Paula Laboissière
Repórter da Agência Brasil
Brasília – Pesquisa divulgada
pela Aliança de Controle do Tabagismo indica que R$ 21 bilhões foram gastos no
ano passado em saúde pública e privada com doenças relacionadas ao fumo. De
acordo com a entidade, o montante representa quase 30% do valor destinado ao
Sistema Único de Saúde (SUS).
O estudo revela ainda que o
tabagismo é responsável por 130 mil óbitos ao ano no Brasil, o equivalente a
13% do total de mortes registradas no país.
Para a diretora da Aliança de
Controle do Tabagismo, Paula Johns, é preciso desfazer o mito de que o tabaco é
ruim para saúde, mas bom para a economia do país, “A realidade é outra.

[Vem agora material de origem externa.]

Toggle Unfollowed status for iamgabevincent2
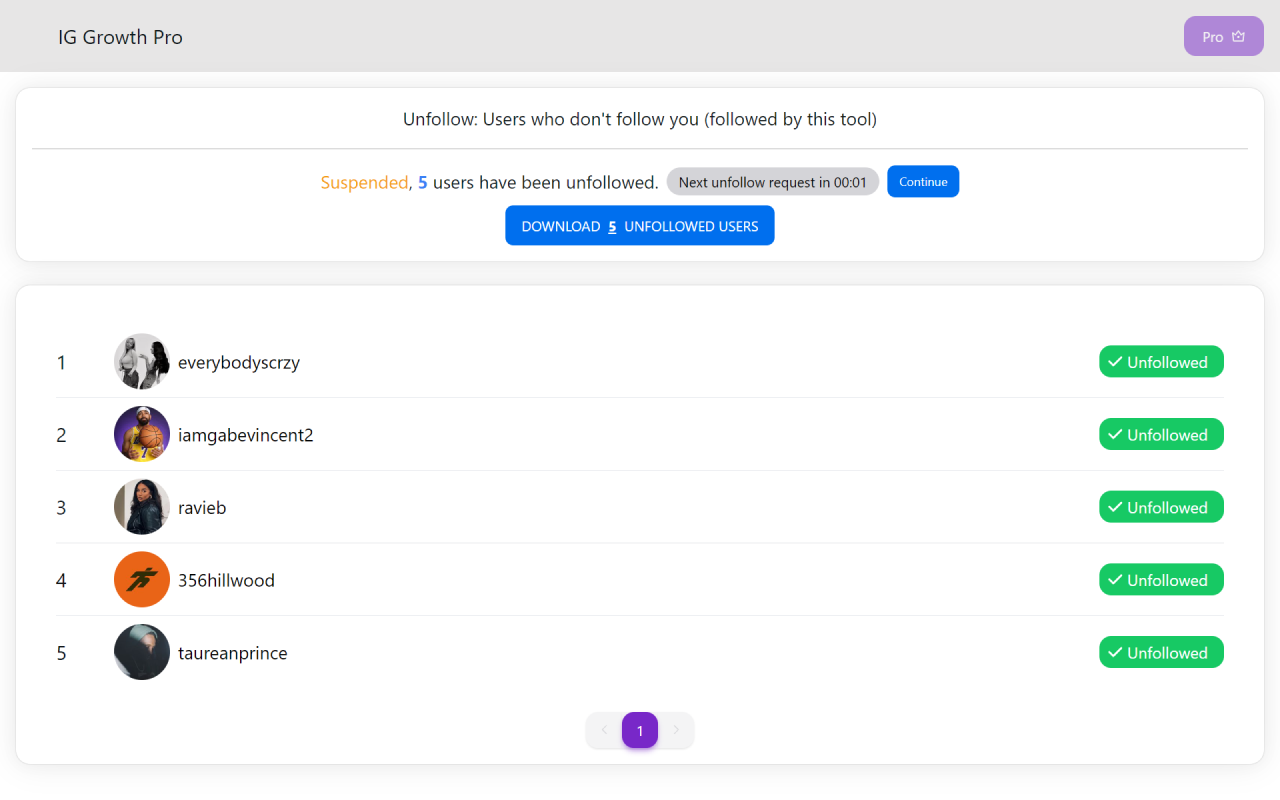1280x800 pixels. pyautogui.click(x=1161, y=435)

Os
custos são enormes”, ressaltou.
O estudo, segundo Paula,
demonstra, que o país gasta mais com o tratamento de doenças consideradas
evitáveis do que o montante que é recolhido pela indústria do tabaco na forma
de impostos.
Ela alertou ainda que o estudo
considerou apenas os custos diretos gerados pelo consumo de produtos derivados
do tabaco para a saúde no país e não contabilizou, por exemplo, os casos
registrados entre fumantes passivos. “Os valores seriam ainda maiores”, disse.

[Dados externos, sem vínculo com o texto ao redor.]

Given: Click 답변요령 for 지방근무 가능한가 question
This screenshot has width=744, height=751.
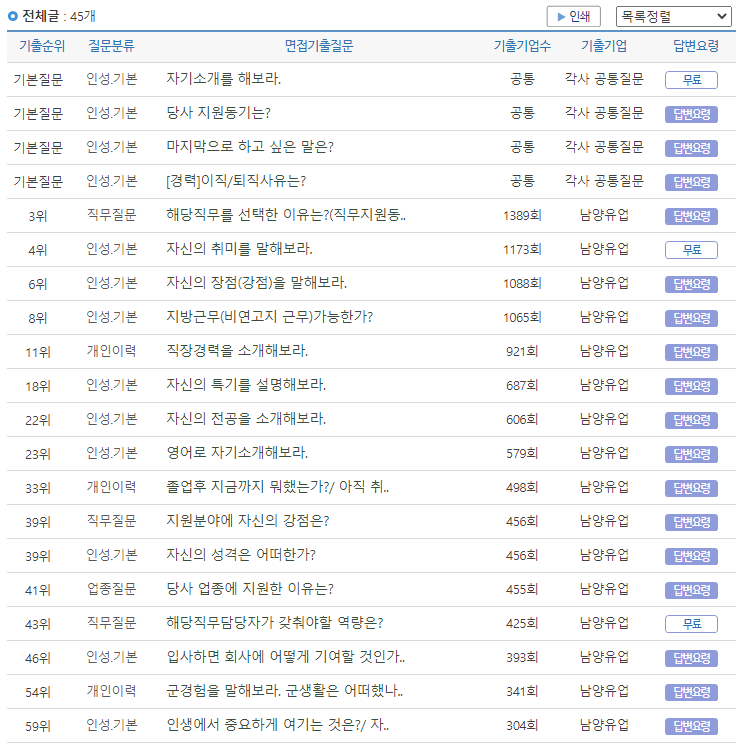Looking at the screenshot, I should [691, 318].
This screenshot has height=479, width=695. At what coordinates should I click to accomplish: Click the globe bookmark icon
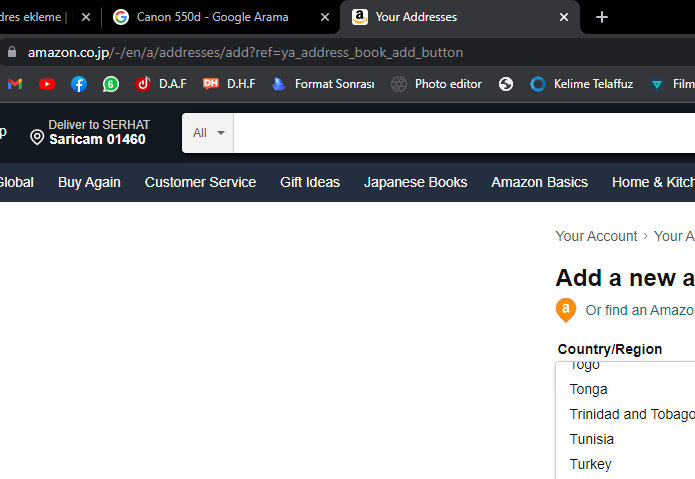[506, 84]
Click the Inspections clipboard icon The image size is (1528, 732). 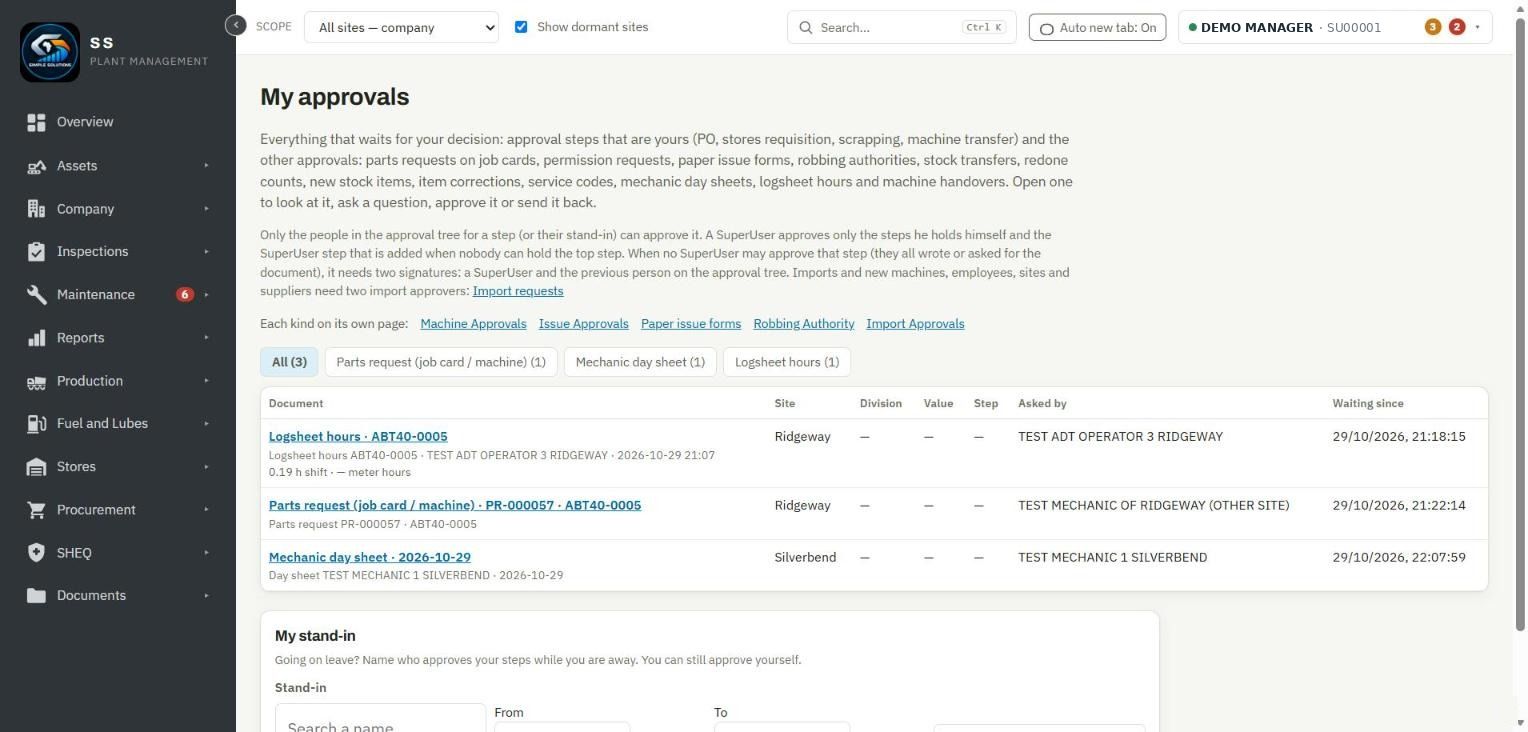tap(37, 252)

Entre as recomendações listadas
pela Aliança de Controle do Tabagismo para o combate ao fumo no Brasil está a
necessidade de novas pesquisas que incluam doenças como a tuberculose na lista
de enfermidades relacionadas ao fumo, além de levantamentos sobre os custos
ambientais provocados pela produção do tabaco no Brasil.
O secretário de Atenção à Saúde
do Ministério da Saúde, Helvécio Magalhães, avaliou que o governo se sente
“confortável e, ao mesmo tempo, preocupado” com o enfrentamento ao tabaco no
país. Ele lembrou que foram registrados avanços como a queda no número de
fumantes - o percentual passou de 16,2% em 2006 para 14,8% no ano passado. Ele
lembrou, entretanto, que o país ainda contabiliza 25 milhões de pessoas que
fumam.
“Precisamos aperfeiçoar o aspecto
legal que trata do banimento do fumo em ambientes fechados, da taxação
inibidora e do avanço no combate à pirataria”, destacou.